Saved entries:
§ §
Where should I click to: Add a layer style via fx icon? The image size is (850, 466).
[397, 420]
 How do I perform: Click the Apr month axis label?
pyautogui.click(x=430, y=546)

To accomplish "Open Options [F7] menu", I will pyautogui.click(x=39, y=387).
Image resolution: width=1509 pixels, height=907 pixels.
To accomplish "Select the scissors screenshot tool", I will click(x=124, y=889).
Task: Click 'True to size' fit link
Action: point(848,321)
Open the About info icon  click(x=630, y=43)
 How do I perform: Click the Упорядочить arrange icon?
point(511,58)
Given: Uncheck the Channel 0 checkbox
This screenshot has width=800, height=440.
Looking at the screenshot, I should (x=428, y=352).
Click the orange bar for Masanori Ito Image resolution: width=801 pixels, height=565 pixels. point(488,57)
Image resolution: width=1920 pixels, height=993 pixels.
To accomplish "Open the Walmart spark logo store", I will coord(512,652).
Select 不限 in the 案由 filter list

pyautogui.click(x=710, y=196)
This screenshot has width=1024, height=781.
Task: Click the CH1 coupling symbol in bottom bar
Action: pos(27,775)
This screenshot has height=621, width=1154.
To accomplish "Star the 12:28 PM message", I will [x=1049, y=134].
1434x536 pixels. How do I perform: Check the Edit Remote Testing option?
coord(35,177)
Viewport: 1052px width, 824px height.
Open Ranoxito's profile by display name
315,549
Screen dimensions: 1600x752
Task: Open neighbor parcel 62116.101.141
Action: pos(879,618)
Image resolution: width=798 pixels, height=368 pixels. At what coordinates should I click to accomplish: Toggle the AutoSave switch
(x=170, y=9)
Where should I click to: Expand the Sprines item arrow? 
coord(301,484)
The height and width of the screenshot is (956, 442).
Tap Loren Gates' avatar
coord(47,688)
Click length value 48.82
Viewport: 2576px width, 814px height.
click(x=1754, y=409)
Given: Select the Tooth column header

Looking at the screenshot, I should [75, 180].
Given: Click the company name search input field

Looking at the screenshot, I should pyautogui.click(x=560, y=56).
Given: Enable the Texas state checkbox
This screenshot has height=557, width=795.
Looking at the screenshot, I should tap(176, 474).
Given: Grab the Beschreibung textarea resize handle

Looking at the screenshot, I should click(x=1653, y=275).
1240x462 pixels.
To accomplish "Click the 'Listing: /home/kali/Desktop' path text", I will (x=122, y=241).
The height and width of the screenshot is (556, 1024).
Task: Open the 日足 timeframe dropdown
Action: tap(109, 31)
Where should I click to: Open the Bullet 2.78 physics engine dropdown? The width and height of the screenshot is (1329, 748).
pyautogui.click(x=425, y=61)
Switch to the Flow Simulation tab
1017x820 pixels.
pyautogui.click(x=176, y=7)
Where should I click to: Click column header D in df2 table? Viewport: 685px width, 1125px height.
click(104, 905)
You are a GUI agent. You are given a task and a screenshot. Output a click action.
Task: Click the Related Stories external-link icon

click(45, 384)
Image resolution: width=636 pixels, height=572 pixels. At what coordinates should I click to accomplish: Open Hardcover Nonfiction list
§ §
## Problem to work on:
Starting with the first line of the records above, give back each line exactly until the line with "Given: Uncheck the Channel 0 checkbox" has been given as well.

## Result of the task:
Where should I click to: Add a layer style via fx icon? The image size is (850, 466).
[397, 420]
 How do I perform: Click the Apr month axis label?
pyautogui.click(x=430, y=546)

To accomplish "Open Options [F7] menu", I will pyautogui.click(x=39, y=387).
Image resolution: width=1509 pixels, height=907 pixels.
To accomplish "Select the scissors screenshot tool", I will click(x=124, y=889).
Task: Click 'True to size' fit link
Action: point(848,321)
Open the About info icon  click(x=630, y=43)
 How do I perform: Click the Упорядочить arrange icon?
point(511,58)
Given: Uncheck the Channel 0 checkbox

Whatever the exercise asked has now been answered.